Theramex
- Company type: Private company
- Industry: Pharmaceuticals
- Founded: 1954; 71 years ago in Monaco
- Founder: Paul Hamel
- Headquarters: London, United Kingdom
- Key people: Robert Stewart( CEO)
- Website: theramex.com

= Theramex =

Pharmaceutical company based in London

Theramex is a British pharmaceutical company based in London which produces women's health products focusing on contraception, fertility, menopause and osteoporosis.

== History ==
The company was re-established in 2018 with the acquisition of some of the assets of Teva Active Pharmaceutical Ingredients relating to Theramex Laboratories, a pharmaceutical company which was based in Monaco. Brands include Ovaleap, Zoely, Seasonique, Actonel, Estreva and Lutenyl.

It made an agreement with TherapeuticsMD in 2019 for exclusive licensing and supply rights to Bijuva and Imvexxy outside of the USA, Canada and Israel for which it paid a license fee of $15.5 million.

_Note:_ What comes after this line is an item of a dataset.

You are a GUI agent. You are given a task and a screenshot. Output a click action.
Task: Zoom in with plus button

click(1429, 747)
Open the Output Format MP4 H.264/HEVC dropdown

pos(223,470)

In 2021, Theramex launched Livogiva, Lundeos (Osteoporosis) and Bijuva (Menopause). That same year Theramex entered Consumer Healthcare Market with Femarelle, a non-hormonal option to treat menopause symptoms.

=== Timeline ===
- 1954: Theramex is founded by Paul Hamel and based in Monaco.
- 1970: The Theramex brand is established as an independent Women’s Health company, mainly serving France and Italy.
- 1999: Merck acquires Theramex from François Rougaignon, Paul Hamel Nicolas Guérité and a financial holding company.
- 2000: Merck KGaA acquires Theramex. The company footprint grows to serve over 25 countries.
- 2011: Teva Pharmaceuticals acquires Theramex and introduces the Teva Women’s Health brand.
- 2012: Theramex enters the contraception market with the introduction of a new product. Over the next few years, Theramex develops its product range and expands its portfolio, serving women’s needs in over 50 markets.
- 2018: Teva Women’s Health is sold to CVC Capital Partners. In the latter part of 2018 there were problems with the production of its hormone replacement therapy products Evorel, FemSeven Conti and FemSeven Sequi. These Hormone replacement therapy patches were not available because of issues manufacturing the glue for the patches in China. The company recruited another manufacturer to assist with supply in December 2019. It was not expected that normal supplies would be available before June 2020.
- 2019: Theramex expands its reach into The Netherlands, Poland, Slovakia and Romania. In June, Theramex completed separation from Teva in all EU markets.
- 2020: Theramex opens another HQ in Warsaw, Poland. It also awards five grants to fund research into Assisted Reproductive Medicine.